16

I am writing a utility which is supposed to parse C++ (and C) header files, extract the structs, enums, fields etc. and generate code in other languages based on the extracted information. I decided to use libclang for this.

I'm using a RecursiveASTVisitor and it seems I'm able to extract all the information I need, except for comments.

I want to have the comment which appears right above every declaration (field, struct, class, enum) read, and add its text when I generate the code in other languages.

The problem is that all the samples I saw which use comments use CxCursor and the C interface for clang, and I have no idea how to get the CxCursor in my context.

So - how can I extract comments while still using RecursiveASTVisitor?

RECORD LIST:

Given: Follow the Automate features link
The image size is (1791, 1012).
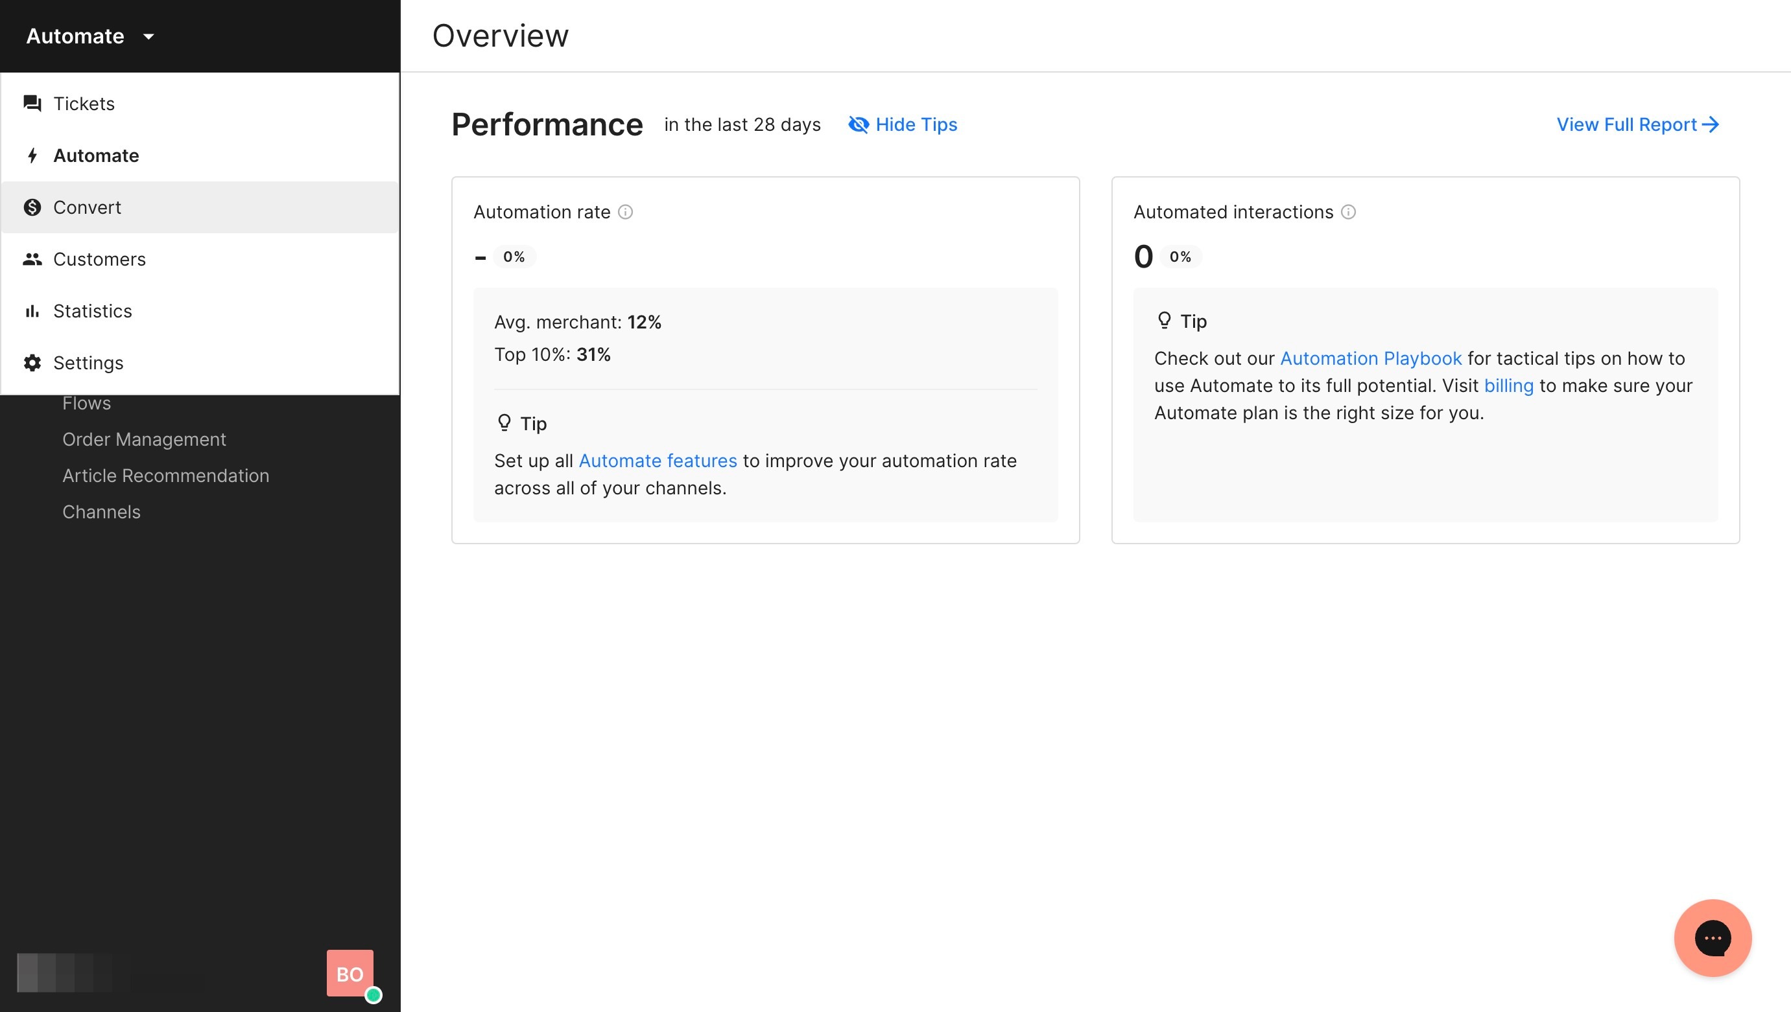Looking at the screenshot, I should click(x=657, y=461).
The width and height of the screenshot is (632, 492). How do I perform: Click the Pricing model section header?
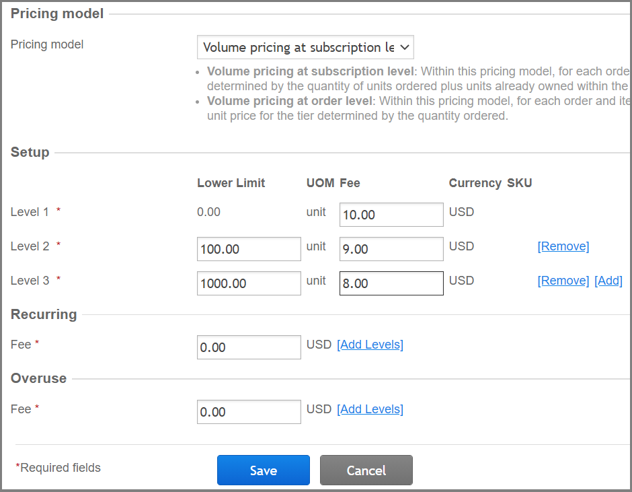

---

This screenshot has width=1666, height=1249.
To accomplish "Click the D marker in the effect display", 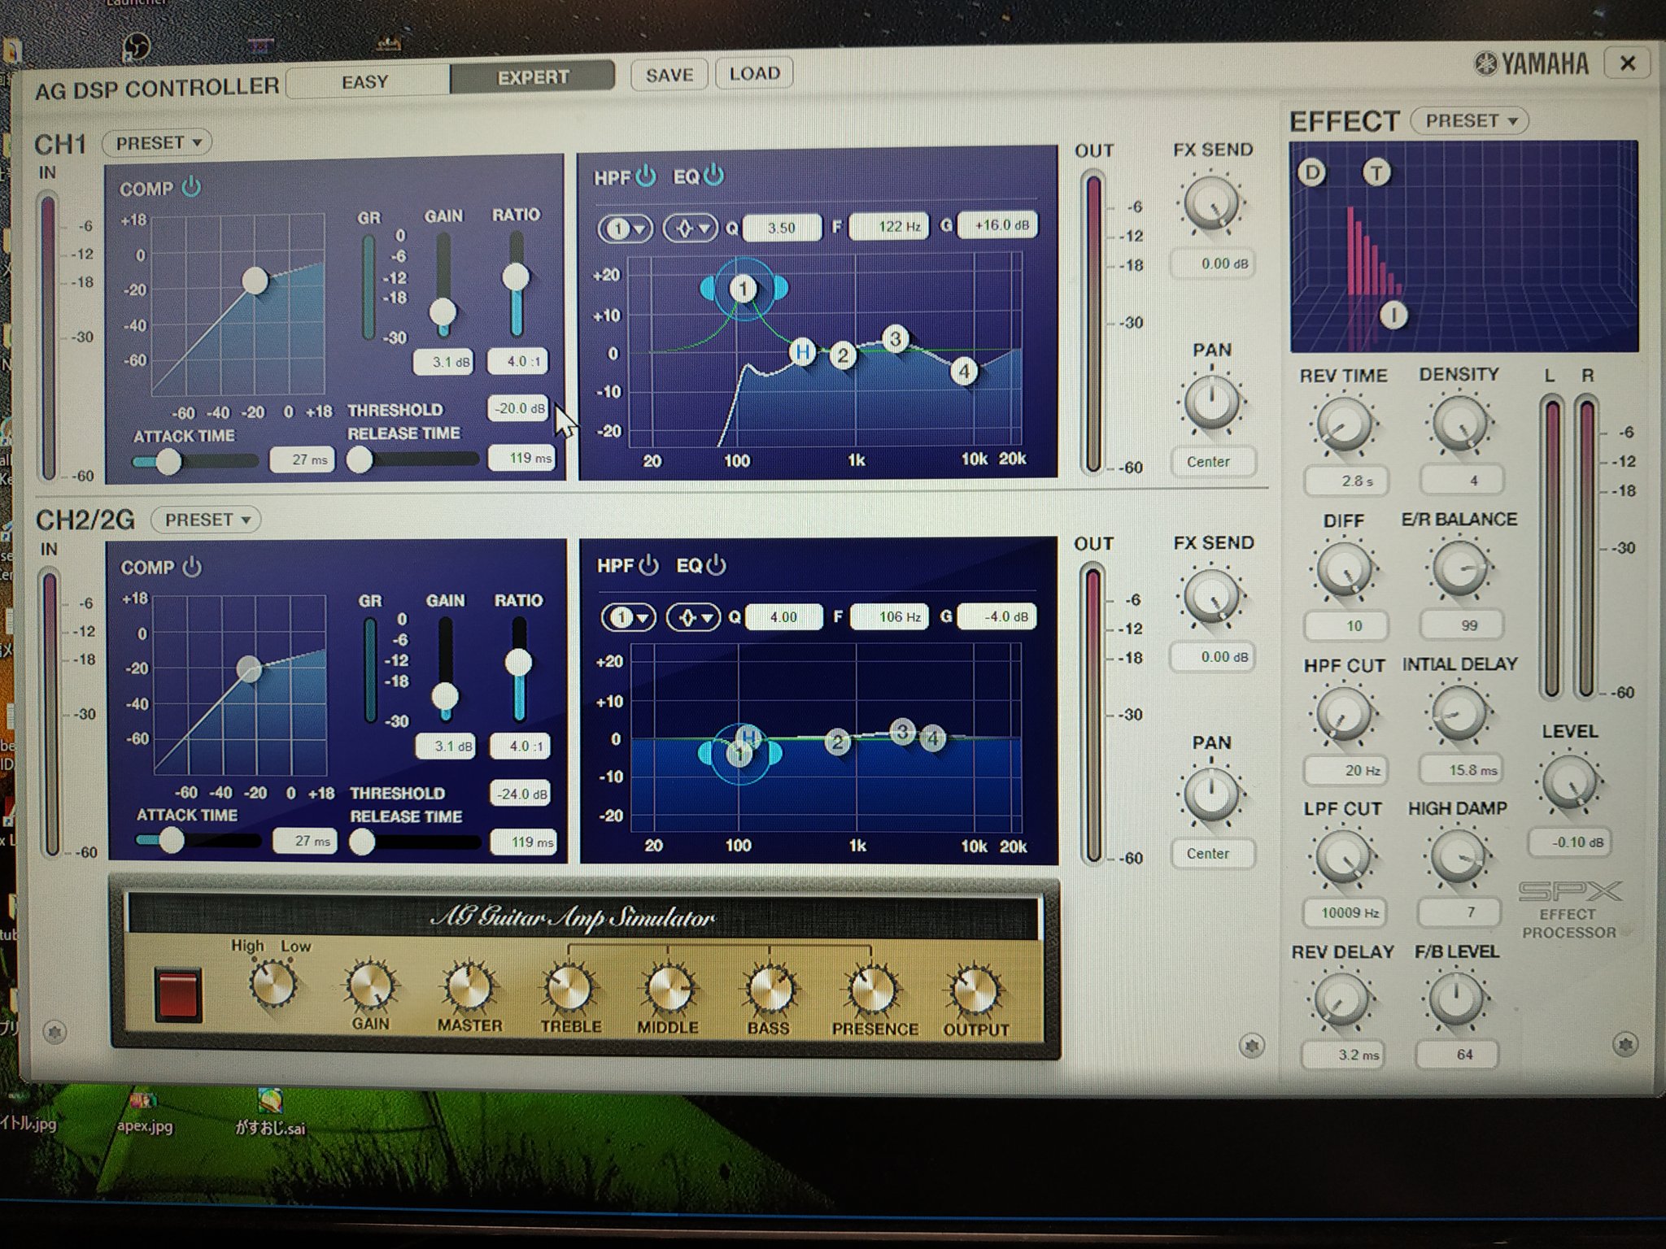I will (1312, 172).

EXERCISE INSTRUCTIONS: In the libclang question above, reproduce word for word the span that starts with the words "I'm using a" and ends after the words "in other languages.".

SOLUTION FOR THIS TASK:
I'm using a RecursiveASTVisitor and it seems I'm able to extract all the information I need, except for comments.

I want to have the comment which appears right above every declaration (field, struct, class, enum) read, and add its text when I generate the code in other languages.